● Work to complete:
A: Rewrite the DIC decontamination text starting with "Because of these" and going on through "and per cycle.", substituting "units" for "reactors".
B: In the DIC decontamination text, what energy consumption has been calculated for DIC?
C: In one to three sentences, explain why the DIC decontamination text calls multi-cycle DIC treatment an increasingly appropriate and convenient industrial decontamination process.

● Text provided:
These two models were used to optimize the multi-cycle DIC treatment parameters in order to reach the highest decontamination ratio while taking into account the preservation of quality. The higher the operating parameters T, t, and C, the higher the decontamination ratio. However, it is worth noting that the effect of C is specific because its positive impact on decontamination does not imply any thermal degradation of quality.

7 Conclusion

Instant controlled pressure drop (DIC) technology can be defined as a highly appropriate UHT-type decontamination process that can be applied to powders and other dry solid biological materials. This operation also involves thermal stress by both heating and, to a much greater extent, instant cooling. Another stress is induced by vapor constraints acting on the cell walls due to the rapid drop in pressure. This usually induces an explosion of the cell walls of both the vegetative and the spore forms.

Because of these different thermal and mechanical stresses, industrial uses of DIC are very effective for a wide variety of very sensitive biological products. Decontamination is usually optimized according to the product quality to be obtained. Since the number of cycles is a relevant operating parameter, competing with temperature and thermal processing time, multi-cycle DIC treatment is an increasingly appropriate and convenient industrial decontamination process. DIC reactors are currently operating at laboratory, pilot, and industrial scales. Thus, there are several infrastructure models with different features and capabilities; the energy consumption has been calculated to be 0.110 kWh per kg and per cycle.

This work described the identification and industrial uses of a thermomechanical destruction of microorganisms, which is mainly valid for solid products or powders. DIC can advantageously replace conventional processes in this field where many new treatments, such as radiation (γ, ultraviolet, acoustic) or mechanical (UHP, ultrasound) treatments, when possible, have only had limited use.

● Listed entries:
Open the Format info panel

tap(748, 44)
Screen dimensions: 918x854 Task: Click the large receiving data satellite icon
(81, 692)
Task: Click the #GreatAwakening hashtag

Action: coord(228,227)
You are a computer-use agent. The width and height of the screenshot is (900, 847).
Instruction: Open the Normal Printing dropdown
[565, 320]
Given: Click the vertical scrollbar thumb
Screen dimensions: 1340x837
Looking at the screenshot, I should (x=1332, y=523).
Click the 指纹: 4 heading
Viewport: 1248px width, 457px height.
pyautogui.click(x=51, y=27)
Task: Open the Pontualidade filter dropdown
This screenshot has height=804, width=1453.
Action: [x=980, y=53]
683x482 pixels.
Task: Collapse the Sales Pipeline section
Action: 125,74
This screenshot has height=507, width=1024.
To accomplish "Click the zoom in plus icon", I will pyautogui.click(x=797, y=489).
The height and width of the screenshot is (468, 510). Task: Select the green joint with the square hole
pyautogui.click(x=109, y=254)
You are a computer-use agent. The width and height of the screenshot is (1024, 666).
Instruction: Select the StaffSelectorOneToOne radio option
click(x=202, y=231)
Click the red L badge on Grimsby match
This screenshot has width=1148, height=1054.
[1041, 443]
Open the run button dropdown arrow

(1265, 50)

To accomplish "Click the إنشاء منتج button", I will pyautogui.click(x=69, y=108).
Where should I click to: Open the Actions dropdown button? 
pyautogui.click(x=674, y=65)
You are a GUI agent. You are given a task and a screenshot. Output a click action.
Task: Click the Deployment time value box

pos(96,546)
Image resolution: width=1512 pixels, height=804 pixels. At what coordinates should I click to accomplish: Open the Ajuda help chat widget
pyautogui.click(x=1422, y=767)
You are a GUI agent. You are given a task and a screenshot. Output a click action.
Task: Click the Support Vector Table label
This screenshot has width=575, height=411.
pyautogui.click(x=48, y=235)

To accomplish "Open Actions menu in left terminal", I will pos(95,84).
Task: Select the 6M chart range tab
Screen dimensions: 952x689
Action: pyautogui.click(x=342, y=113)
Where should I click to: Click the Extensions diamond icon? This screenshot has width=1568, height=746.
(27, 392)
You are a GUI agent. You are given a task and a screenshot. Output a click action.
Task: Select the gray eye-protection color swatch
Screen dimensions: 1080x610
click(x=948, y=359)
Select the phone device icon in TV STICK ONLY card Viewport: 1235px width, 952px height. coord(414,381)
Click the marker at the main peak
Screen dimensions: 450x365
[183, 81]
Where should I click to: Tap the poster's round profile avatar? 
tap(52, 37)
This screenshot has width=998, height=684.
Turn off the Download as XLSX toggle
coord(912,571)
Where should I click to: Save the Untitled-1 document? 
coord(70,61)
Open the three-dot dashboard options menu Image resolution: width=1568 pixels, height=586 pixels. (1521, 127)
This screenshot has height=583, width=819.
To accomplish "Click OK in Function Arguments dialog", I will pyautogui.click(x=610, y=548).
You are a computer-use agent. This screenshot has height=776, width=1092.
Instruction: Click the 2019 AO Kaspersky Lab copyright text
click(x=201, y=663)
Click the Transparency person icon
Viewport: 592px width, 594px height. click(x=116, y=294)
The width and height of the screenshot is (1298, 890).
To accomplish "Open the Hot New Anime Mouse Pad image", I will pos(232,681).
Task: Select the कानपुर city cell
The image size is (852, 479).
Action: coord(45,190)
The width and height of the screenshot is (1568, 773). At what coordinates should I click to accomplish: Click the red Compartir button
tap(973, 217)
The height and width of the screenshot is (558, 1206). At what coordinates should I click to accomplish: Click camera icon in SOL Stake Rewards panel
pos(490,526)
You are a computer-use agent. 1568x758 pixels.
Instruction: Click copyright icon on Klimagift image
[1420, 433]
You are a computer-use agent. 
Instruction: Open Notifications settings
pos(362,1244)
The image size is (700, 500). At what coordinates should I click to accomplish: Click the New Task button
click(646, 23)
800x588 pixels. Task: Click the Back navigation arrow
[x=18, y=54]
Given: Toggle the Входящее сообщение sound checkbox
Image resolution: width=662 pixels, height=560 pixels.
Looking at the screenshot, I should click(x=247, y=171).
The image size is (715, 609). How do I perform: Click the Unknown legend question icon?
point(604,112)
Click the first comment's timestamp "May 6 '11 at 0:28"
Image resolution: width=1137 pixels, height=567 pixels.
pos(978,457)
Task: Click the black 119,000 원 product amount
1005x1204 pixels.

● Task-by-task answers:
A:
Because of these different thermal and mechanical stresses, industrial uses of DIC are very effective for a wide variety of very sensitive biological products. Decontamination is usually optimized according to the product quality to be obtained. Since the number of cycles is a relevant operating parameter, competing with temperature and thermal processing time, multi-cycle DIC treatment is an increasingly appropriate and convenient industrial decontamination process. DIC units are currently operating at laboratory, pilot, and industrial scales. Thus, there are several infrastructure models with different features and capabilities; the energy consumption has been calculated to be 0.110 kWh per kg and per cycle.

B: 0.110 kWh per kg and per cycle.

C: The number of cycles is a relevant operating parameter that competes with temperature and thermal processing time. This makes multi-cycle treatment an increasingly appropriate and convenient choice for industrial decontamination.